Syria’s new rulers are one of the parties to the 14-year long conflict. An armed group who led the offensive that toppled Assad. The group started as an offshoot of Al Qaeda, went through many transformations over the years, and consolidated its hold over an enclave in the northwestern parts of Syria for the last several years. They come with a history and a big baggage of violations and oppressive practices. They say they have changed, that their aim is to build a country for all Syrians, a country of freedom, equality and justice. However, their practices and policies so far send mixed signals about the sincerity of those talks and the real intentions of those holding the main keys to power. Attempts to control the narrative and obscure parts of the story are evident and alarming. A national dialogue was hastily organized, poached in a half-day agenda and later celebrated as an achievement. Many senior officials from the Assad regime, some with proven criminal records, have been granted an amnesty and a seat at the table without any transparent due process.

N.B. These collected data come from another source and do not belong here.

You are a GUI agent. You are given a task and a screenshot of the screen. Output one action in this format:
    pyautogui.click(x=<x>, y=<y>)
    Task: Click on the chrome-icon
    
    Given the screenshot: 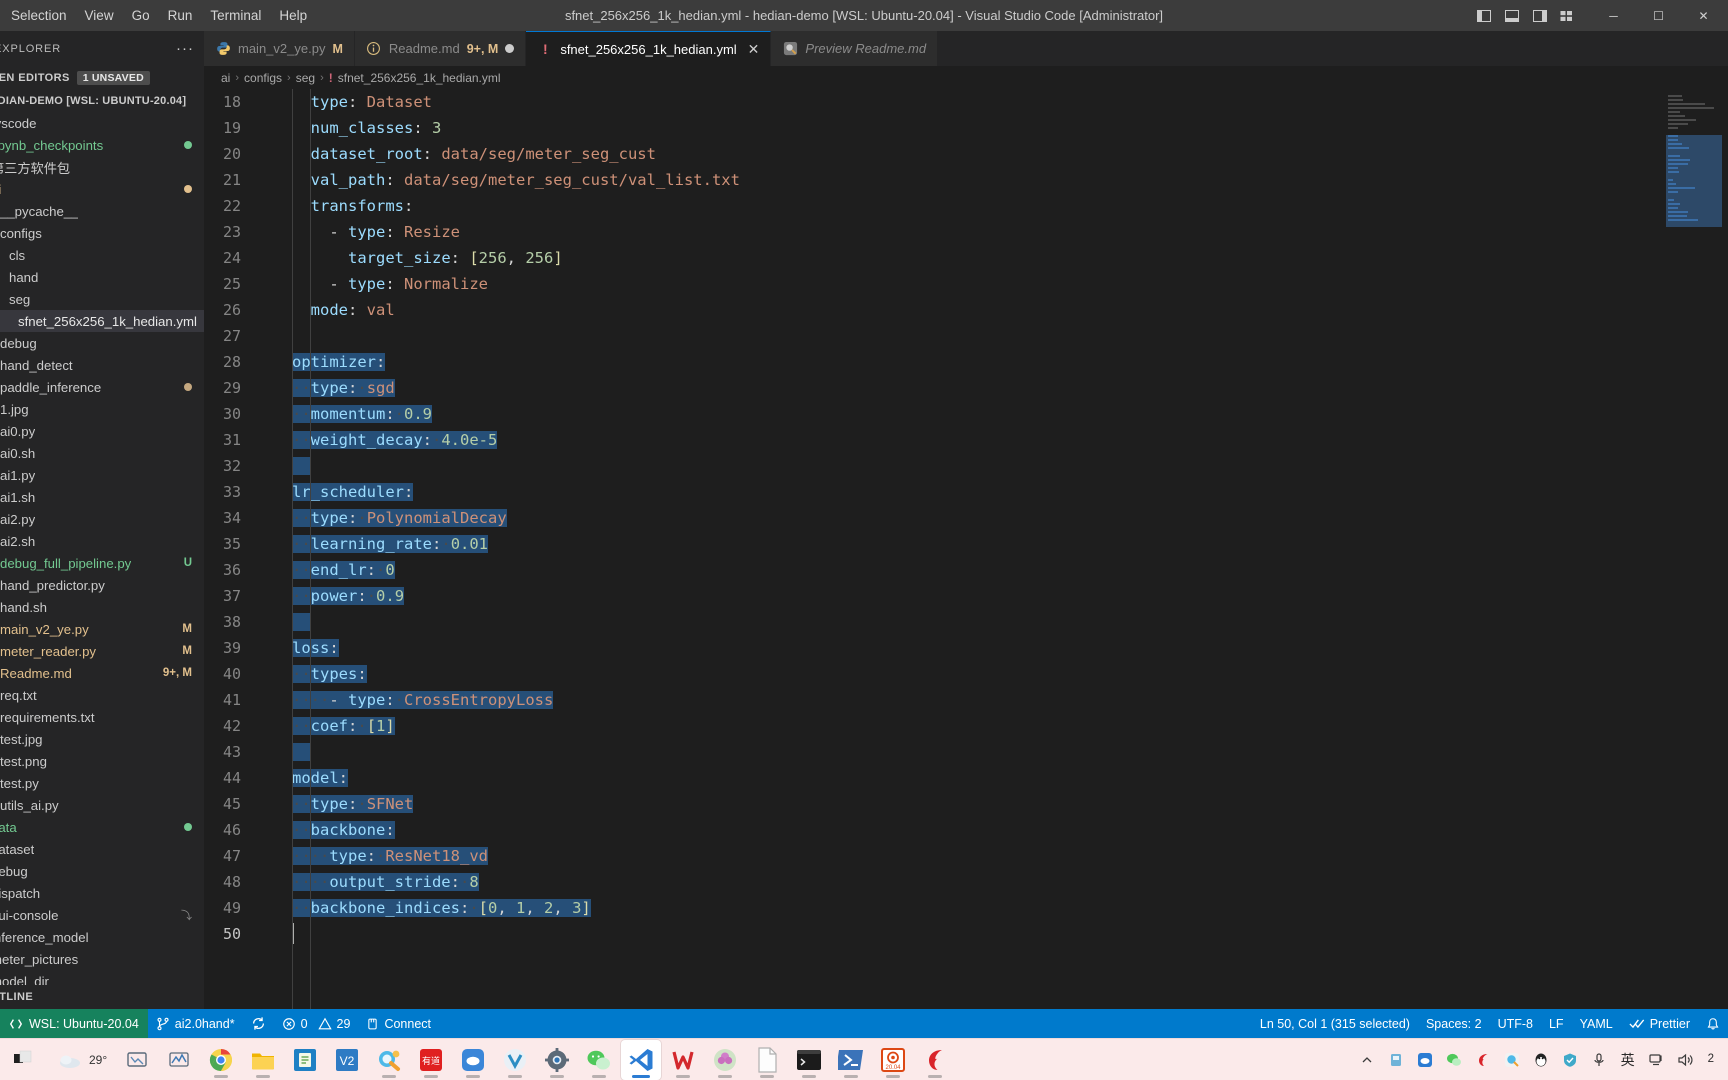 What is the action you would take?
    pyautogui.click(x=221, y=1060)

Three months after the fall of the regime, government-aligned groups committed mass atrocities against religious minorities, killing thousands in the matter of days, without yet any signs of accountability. Almost six months after taking power, the new transitional government announced the formation of a transitional justice commission, whose mandate was limited to crimes committed by the Assad regime. Already, before officially starting its work, the commission has deprived victims of other actors from the right to justice.
As the saying goes, “history is written by victors”; and yes, victors, in the traditional sense, have the agency and power to write their version of history. In this story the real victors are us, the Syrian people; the men and women who endured through decades of fear, the victims of all tyrannies, the children who grew up with the sounds of war, the youth who spent their formative years in displacement or exile, and the voiceless who never got the chance to tell their stories.
I asked: who gets to write our history, and who gets to decide what goes into it? And here lies the answer: we should all have the right to contribute to this history, to share our memories, collections and thoughts. To build our personal, family, community, and national archives. To have the space to narrate our tales, and listen to those of others. We all have the right to resist a story written only by the force of weapons.
My generation grew up on a history that was mostly forged. We now have the responsibility of ensuring that the upcoming generation reads a history that’s more truthful. A history that’s not written in one single voice, nor dictated by those who’ve secured power. A story of plurality, richness and diversity.